**Consignes:**
1. Citez le passage sur l'histoire du web de « Il y a dans » à « des années 1990. ».
2. Résumez en deux phrases le passage sur l'histoire du web.

**Texte à lire:**
---

Il y a dans l’histoire d’internet des retournements surprenants et
il s’est opéré, en vingt ans d’histoire du web, un complet renversement
culturel. Pour le comprendre, actionnons le levier de la machine à remonter le
temps (ou cliquez sur « précédent », comme vous voulez…) et transportons-nous
au milieu des années 1990.
En ce temps-là les gens écoutaient encore des cassettes audio,
bidouillait de la musique sur Atari et les premiers courageux explorateurs
numériques s’embarquaient sur un truc appelé Netscape pour aller fendre les
flots de données et mettre le cap vers l’inconnu, un peu comme les pionniers du
Mayflower. Au début des années 2000, d’étranges bestioles commencent à apparaître
sur internet et à le rendre vraiment populaire : Napster, KaZaA ou Emule permettent
de faire des choses un peu plus intéressantes que de s’envoyer des mails et le
village global se transforme alors en une vraie caverne d’Ali Baba. Internet se
met vraiment à servir à quelque chose…A ce moment-là le mot d’ordre est
A.N.O.N.Y.M.A.T et n’a encore rien à voir avec les Anonymous. On prend, on
discute, on partage mais personne ne songe encore à étaler sa vie privée ou à
faire d’internet un espace où l’on serait censé échanger autre chose que de la
musique, puis des films, puis des impressions sur la musique et les films qu’on
échange. Il y a bien quelques andouilles qui tentent vainement de théoriser
tout ça, qui parlent de « netiquette » et autres imbécilités dans ce genre mais
en général ils se font sortir la plupart du temps à coup de pied au derche des
forums. Une forme salutaire de common decency s’exerçait encore sur le
réseau en ce temps-là…
Bien sûr le marteau de la répression (bouh bouh !) s’est abattu
sur les vilains contrebandiers du net. Cela restait cela dit un marteau un peu
mou, si on considère l’efficacité toute relative des différentes législations
anti-téléchargement qui se sont succédées à partir du moment où Kazaa s’est
fait poisser en 2005. Il faut plutôt considérer l’arrivée d’un autre acteur
déterminant, qui va permettre aux casse-couilles de la netiquette et aux
excités de la « vie 2.0 » d’opérer un retour en force, pour comprendre le changement radical de
culture qui est intervenu sur internet : Facebook en 2006. Bien sûr avant il y
avait déjà MySpace, mais de Myspace à Facebook, l’échelle est assez différente et
on passe un peu de la vie de quartier à l’ambiance trépidante des
grandes capitales.

---

**Données extraites:**

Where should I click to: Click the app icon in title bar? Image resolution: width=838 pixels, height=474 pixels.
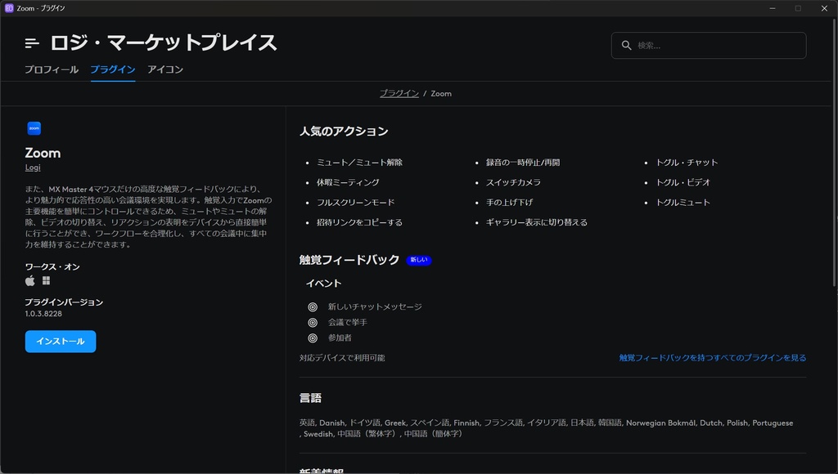[x=9, y=8]
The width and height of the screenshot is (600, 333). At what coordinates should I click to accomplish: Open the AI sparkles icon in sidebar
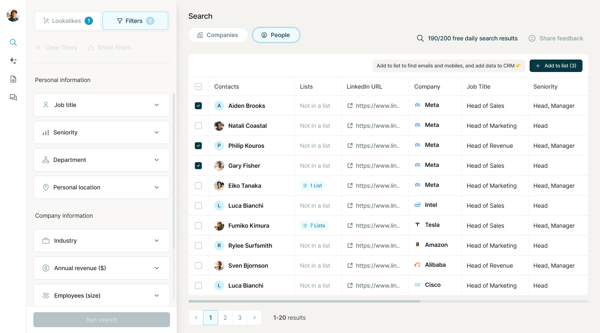coord(13,61)
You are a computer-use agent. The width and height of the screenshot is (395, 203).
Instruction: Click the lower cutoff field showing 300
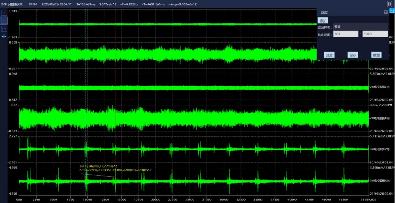346,34
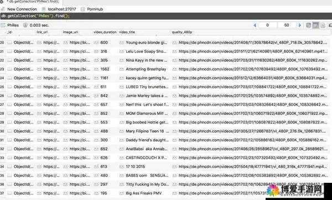
Task: Click the localhost:27017 connection label
Action: [62, 9]
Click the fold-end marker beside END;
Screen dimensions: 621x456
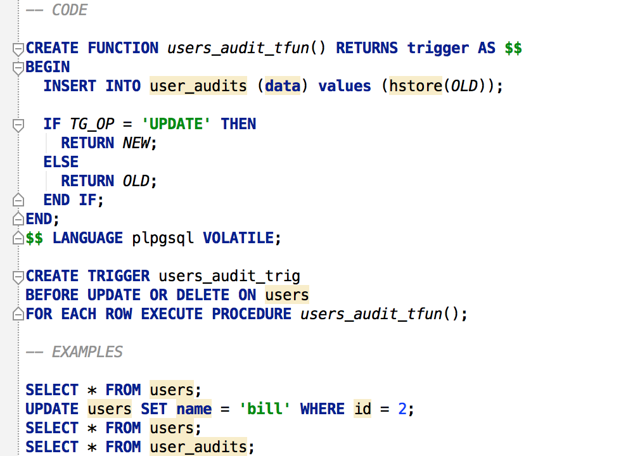click(18, 219)
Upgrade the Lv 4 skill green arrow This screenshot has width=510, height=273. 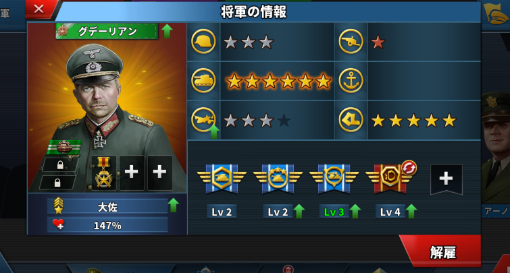coord(411,212)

---

**Réponses aux consignes:**
1.
Il y a dans l’histoire d’internet des retournements surprenants et
il s’est opéré, en vingt ans d’histoire du web, un complet renversement
culturel. Pour le comprendre, actionnons le levier de la machine à remonter le
temps (ou cliquez sur « précédent », comme vous voulez…) et transportons-nous
au milieu des années 1990.

2. Au début des années 2000, des logiciels comme Napster, KaZaA ou Emule rendent internet populaire dans une culture de l'anonymat, où l'on échange musique et films sans étaler sa vie privée. Le renversement culturel s'explique moins par les législations anti-téléchargement, d'une efficacité toute relative, que par l'arrivée de Facebook en 2006, qui permet le retour en force des partisans de la « netiquette » et de la « vie 2.0 ».